Gill told the court Monday that he has been stripped several times and tortured since he was taken into custody on August 9. The judge gave him a “judicial remand” for two more days, which allows police to investigate him further before filing formal charges.
Khan lamented that instead of investigating Gill’s complaint, the court extended his police custody. Officials at the University of Illinois expressed concern about Gill’s poor health.
“Shahbaz Gill is a U.S. permanent resident who has been a member of our faculty for more than a decade. … We care deeply about his health and well-being, and we abhor violence and abuse of any kind,” the university said in a statement posted online. “We call on the government of Pakistan and the international community to ensure that Dr. Gill be treated in accordance with international human rights law.”
Pakistani officials have rejected allegations of torture against Khan’s detained aide.
“I can confirm with full responsibility as the interior minister that no torture was inflicted on Gill while in police custody,” Interior Minister Rana Sanaullah said.
Pakistan introduced anti-terrorism laws in the 1990s to deter sectarian and religiously motivated extremist violence in the country. But successive governments have used the legislation in cases against political opponents and critics to deter dissent.
The Sharif government has also filed terrorism charges against several journalists for reporting in favor of Khan, briefly detaining some of them and forcing a couple of popular political talk show hosts to flee Pakistan.
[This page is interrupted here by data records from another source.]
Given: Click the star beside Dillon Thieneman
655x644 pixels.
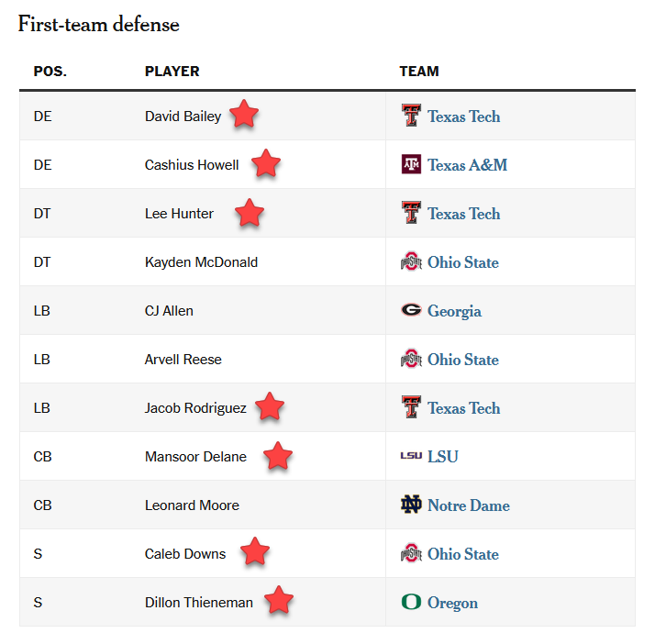Looking at the screenshot, I should coord(279,601).
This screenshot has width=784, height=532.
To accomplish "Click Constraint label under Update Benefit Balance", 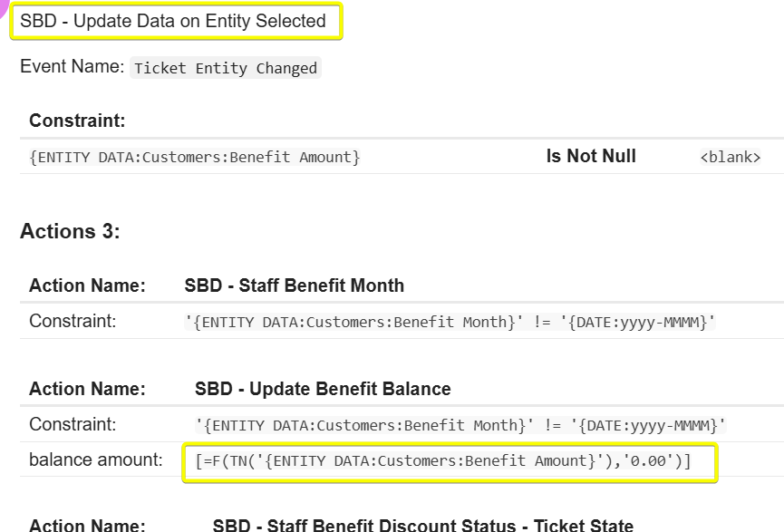I will (x=73, y=424).
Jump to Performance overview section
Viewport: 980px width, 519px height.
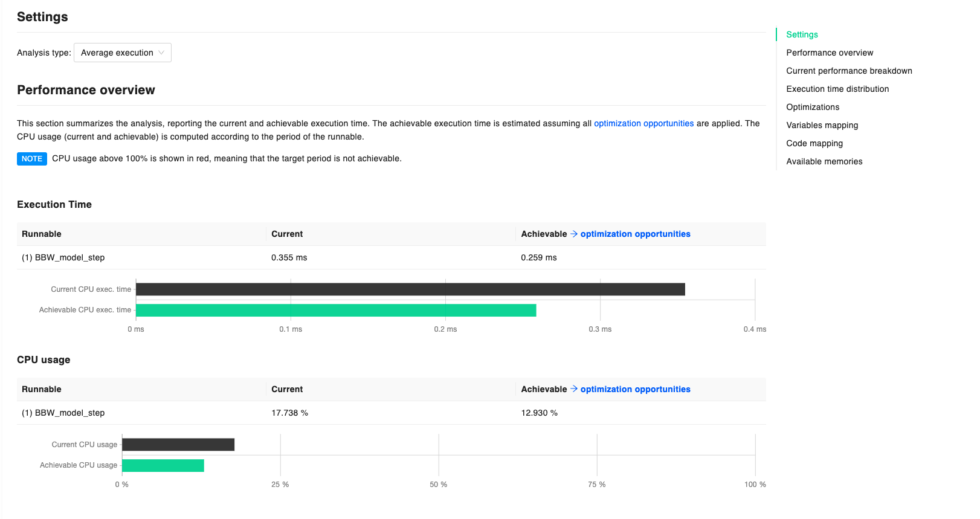tap(829, 53)
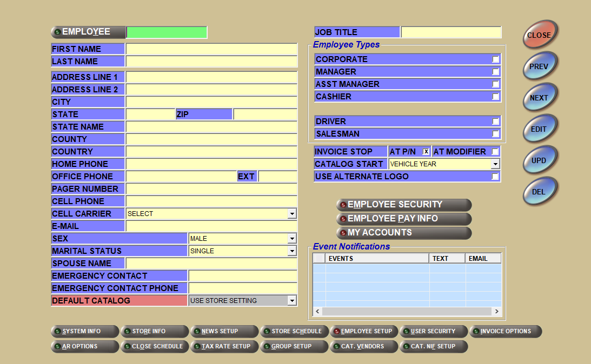Image resolution: width=591 pixels, height=364 pixels.
Task: Click the round DEL delete button
Action: [539, 192]
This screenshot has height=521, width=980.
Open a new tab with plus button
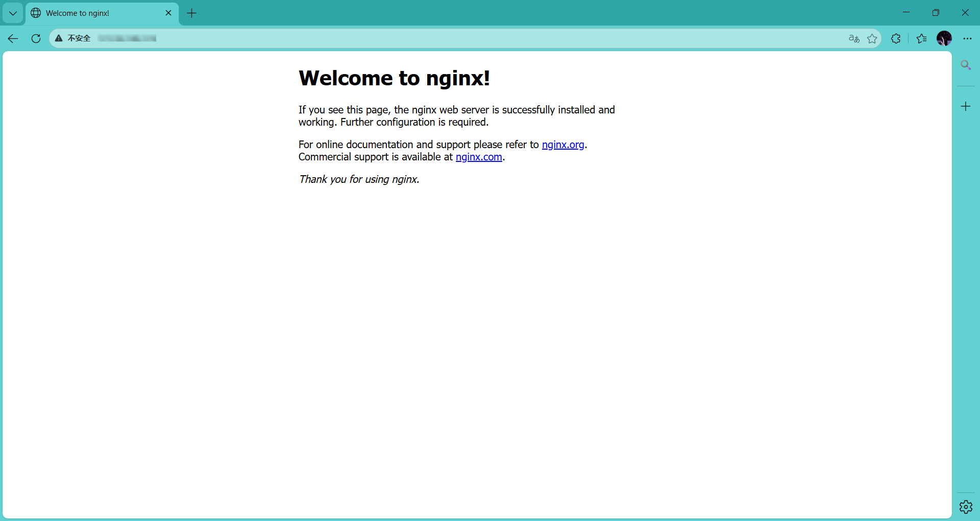192,13
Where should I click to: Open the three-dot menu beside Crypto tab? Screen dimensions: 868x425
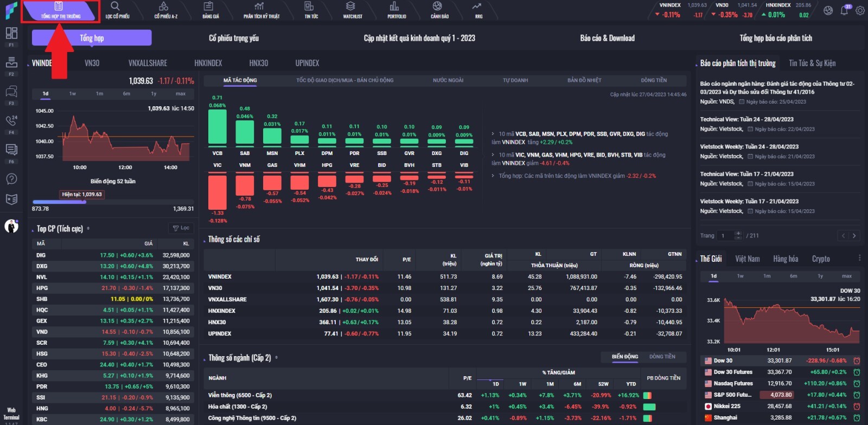[859, 259]
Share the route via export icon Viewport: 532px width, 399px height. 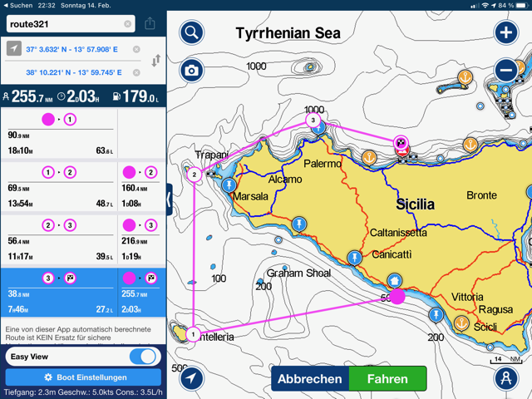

On Sunday, Khan addressed a rally in the garrison city of Rawalpindi, adjacent to Islamabad, but internet providers and cable operators blocked his speech. Global internet monitoring organization NetBlocks confirmed that YouTube service in Pakistan was also disrupted as livestreams of the speech began to appear on the platform.
Khan demands that Sharif, who led the no-confidence vote against him, step down and dismiss the new government as an illegal entity. The deposed Pakistani leader continues to allege that his ouster stemmed from a conspiracy plotted by the United States, charges that Washington rejects.
Khan’s PTI swept last month’s by-elections in Punjab, the country’s most populous province, and it also won a key by-election in the largest city, Karachi, on Sunday, underscoring his resurgent popularity.
The deteriorating political turmoil in Pakistan could undermine efforts by the Sharif administration to address critical economic challenges and secure a much-awaited $1.2 billion installment from the International Monetary Fund, which is due to consider the loan at a board meeting later this month.